Data from: Fossilisation can mislead analyses of phenotypic disparity
Data files
Oct 08, 2024 version files 184.99 KB
-
empirical_data.zip
118.57 KB
-
README.md
1.75 KB
-
simulations.zip
2.48 KB
-
tables.zip
62.19 KB
Abstract
Analyses of morphological disparity can incorporate living and fossil taxa to facilitate the exploration of how phenotypic variation changes through time. However, taphonomic processes introduce non-random patterns of data loss in fossil data and their impact on perceptions of disparity is unclear. To address this, we characterise how measures of disparity change when simulated and empirical data are degraded through random and structured data loss. We demonstrate that both types of data loss can distort the disparity of clades, and that the magnitude and direction of these changes varies between the most commonly employed distance metrics and disparity indices. The inclusion of extant taxa and exceptionally preserved fossils mitigates these distortions and clarifies the full extent of the data lost, most of which would otherwise go uncharacterised. This facilitates the use of ancestral state estimation and evolutionary simulations to further control for the effects of data loss.
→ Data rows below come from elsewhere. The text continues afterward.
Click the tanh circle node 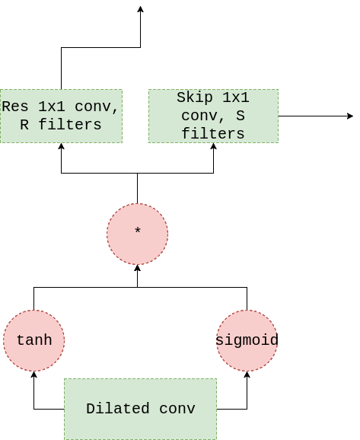[x=34, y=341]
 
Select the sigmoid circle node [x=247, y=341]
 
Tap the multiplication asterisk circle [x=138, y=234]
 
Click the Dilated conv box [x=140, y=409]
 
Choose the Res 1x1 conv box [x=61, y=116]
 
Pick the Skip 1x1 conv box [x=214, y=116]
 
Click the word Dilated [x=117, y=409]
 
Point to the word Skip [x=194, y=98]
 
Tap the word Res [x=15, y=107]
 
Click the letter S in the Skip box [x=241, y=116]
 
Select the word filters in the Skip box [x=213, y=133]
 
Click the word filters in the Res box [x=70, y=124]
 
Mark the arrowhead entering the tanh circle [x=34, y=375]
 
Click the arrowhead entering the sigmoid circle [x=247, y=375]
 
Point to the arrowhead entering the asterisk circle [x=138, y=268]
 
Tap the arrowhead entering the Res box [x=61, y=146]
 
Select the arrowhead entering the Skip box [x=214, y=146]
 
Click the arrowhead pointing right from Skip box [x=350, y=116]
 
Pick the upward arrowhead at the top [x=141, y=9]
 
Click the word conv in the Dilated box [x=177, y=409]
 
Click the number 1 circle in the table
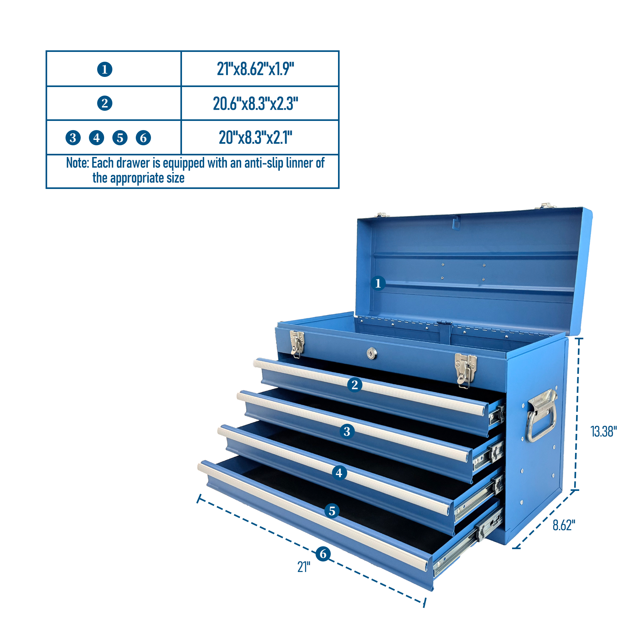pyautogui.click(x=105, y=69)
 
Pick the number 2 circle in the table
pyautogui.click(x=105, y=103)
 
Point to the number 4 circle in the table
pyautogui.click(x=97, y=138)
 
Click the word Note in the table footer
pyautogui.click(x=77, y=163)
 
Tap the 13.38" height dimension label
pyautogui.click(x=604, y=431)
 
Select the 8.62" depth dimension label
pyautogui.click(x=564, y=525)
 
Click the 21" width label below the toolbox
pyautogui.click(x=304, y=567)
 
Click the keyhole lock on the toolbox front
pyautogui.click(x=372, y=353)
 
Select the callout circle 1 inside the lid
pyautogui.click(x=378, y=283)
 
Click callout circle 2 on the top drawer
pyautogui.click(x=354, y=385)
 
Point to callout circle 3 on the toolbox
pyautogui.click(x=347, y=431)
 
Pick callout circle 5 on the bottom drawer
pyautogui.click(x=332, y=511)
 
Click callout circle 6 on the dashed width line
pyautogui.click(x=323, y=554)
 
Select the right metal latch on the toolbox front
pyautogui.click(x=465, y=371)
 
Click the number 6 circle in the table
pyautogui.click(x=143, y=138)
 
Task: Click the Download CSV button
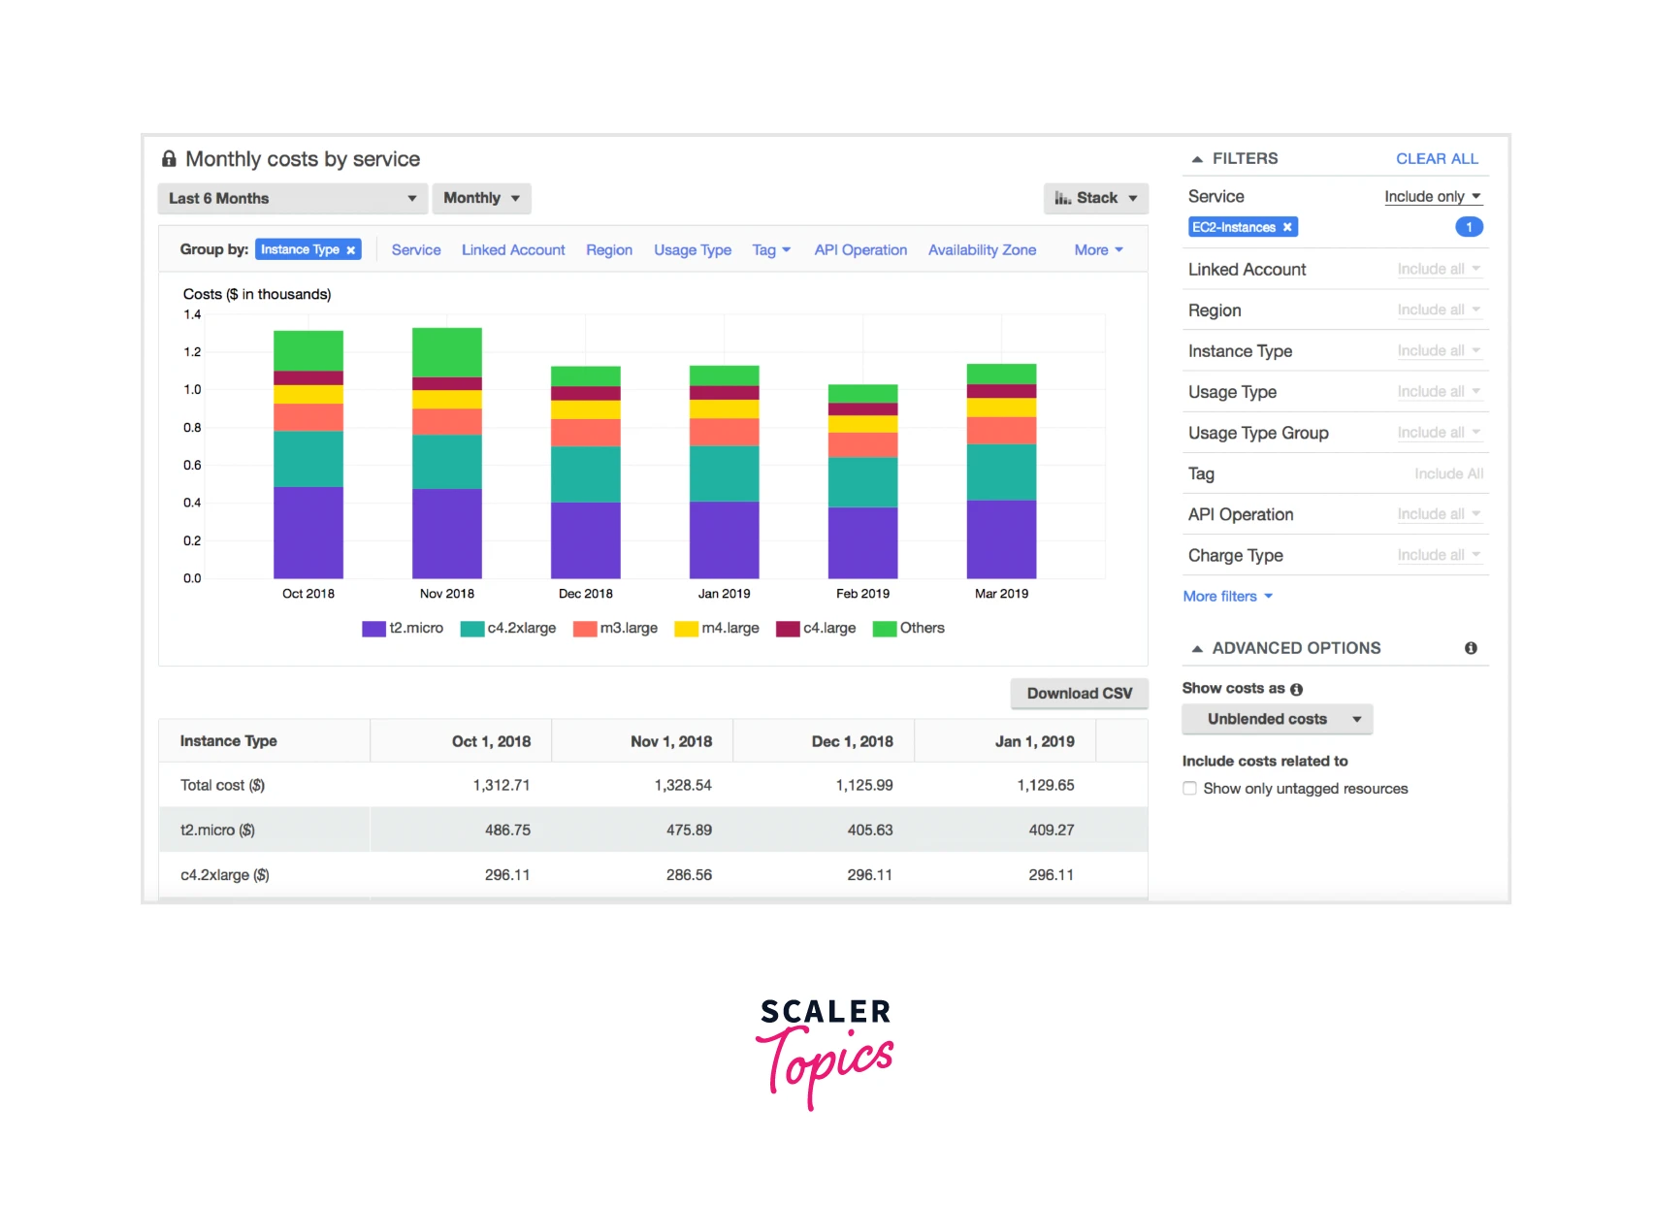[1079, 693]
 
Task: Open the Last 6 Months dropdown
[292, 198]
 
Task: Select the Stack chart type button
[1095, 198]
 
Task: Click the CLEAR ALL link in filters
[1436, 158]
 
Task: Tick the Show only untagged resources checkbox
[1189, 788]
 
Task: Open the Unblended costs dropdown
[1277, 719]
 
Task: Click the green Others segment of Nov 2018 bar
[446, 352]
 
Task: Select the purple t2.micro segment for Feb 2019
[862, 541]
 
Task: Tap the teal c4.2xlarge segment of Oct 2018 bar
[308, 458]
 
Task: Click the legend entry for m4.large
[718, 628]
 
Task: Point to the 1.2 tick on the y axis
[192, 351]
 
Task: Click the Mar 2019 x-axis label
[1001, 593]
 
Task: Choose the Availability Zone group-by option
[982, 249]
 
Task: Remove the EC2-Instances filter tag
[1287, 227]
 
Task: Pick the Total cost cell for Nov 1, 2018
[683, 785]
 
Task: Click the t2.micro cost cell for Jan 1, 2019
[1051, 830]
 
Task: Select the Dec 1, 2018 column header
[852, 741]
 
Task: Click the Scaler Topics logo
[826, 1052]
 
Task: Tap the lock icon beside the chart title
[169, 159]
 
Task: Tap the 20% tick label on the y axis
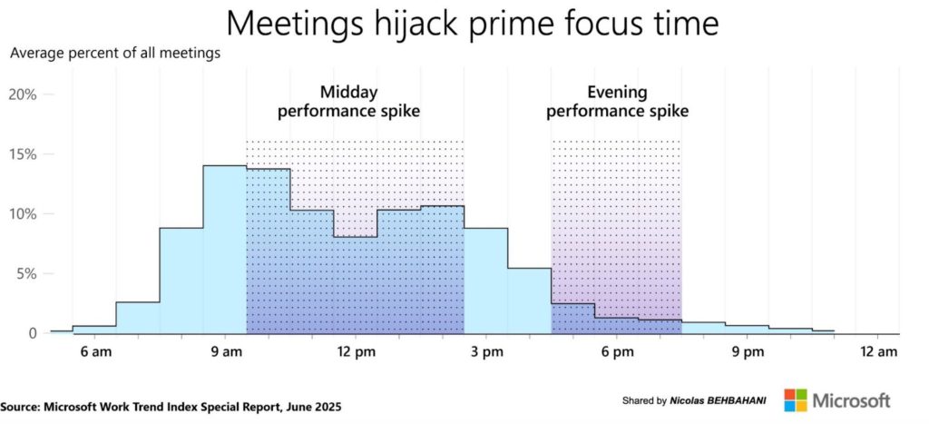click(x=23, y=95)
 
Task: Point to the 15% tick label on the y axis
click(x=23, y=154)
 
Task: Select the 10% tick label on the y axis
click(x=23, y=214)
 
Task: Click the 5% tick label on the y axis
click(x=26, y=274)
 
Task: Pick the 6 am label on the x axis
click(x=94, y=352)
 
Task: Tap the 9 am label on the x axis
click(x=225, y=352)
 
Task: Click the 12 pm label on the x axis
click(x=356, y=352)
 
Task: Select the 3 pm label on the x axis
click(x=486, y=352)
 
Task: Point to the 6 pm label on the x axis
click(x=616, y=352)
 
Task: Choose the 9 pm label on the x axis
click(x=747, y=352)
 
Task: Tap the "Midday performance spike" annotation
click(x=349, y=102)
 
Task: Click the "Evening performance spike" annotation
click(x=617, y=102)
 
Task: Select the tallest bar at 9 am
click(x=225, y=249)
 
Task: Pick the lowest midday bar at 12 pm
click(x=356, y=285)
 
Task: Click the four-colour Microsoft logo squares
click(x=796, y=399)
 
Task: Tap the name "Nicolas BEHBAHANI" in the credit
click(x=718, y=401)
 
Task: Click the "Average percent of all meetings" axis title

Where the addition of such reference taxa is not possible, we urge caution in the extrapolation of general patterns in disparity from datasets that characterise subsets of phenotype, which may represent no more than the traits that they sample.
https://doi.org/10.5061/dryad.x69p8czmn
Thomas J. Smith, Robert S. Sansom, Davide Pisani & Philip C. J. Donoghue (2022)
Description of the data and file structure
folder:”empirical_data”
Contains both the small (rep1) and large (complete) mammal datasets in both nexus and RDS formats, and the mammal tree.
folder:”simulations”
Contains tree and model used to simulate discrete character data.
folder:”scripts”
Contains all R scripts used to conduct analyses and plot figures.
folder:”tables”
subfolder:”simulated”
Contains the summary statistics for the changes in disparity induced through the removal of data from the simulated matrix for all combinations of
data loss type, proportion of data removed, distance metric, and disparity index.
subfolder:”empirical”
Contains the summary statistics for the changes in disparity induced through the removal of data from the empirical matrices (small and large)
for all combinations of data loss type, proportion of data removed, distance metric, and disparity index.
Summary statistic CSV file naming key:
sim = simulated matrix
small = small mammal matrix
large = large mammal matrix
all = extant + fossil disparity
fossil = fossil disparity
GED = generalised Euclidean distance
MORD = maximum observable rescaled distance
R = random data loss
NR = non-random data loss
1-4 = proportion of data removed (1 being least, 4 being most)
Abbreviations inside summary statistic CSV files:
MPD = mean pairwise distance
MPEFD = mean pairwise extant-fossil distance
MaxPD = maximum pairwise distance
SOV = sum of variances
SOR = sum of ranges
DBEFC = distance between extant and fossil centroids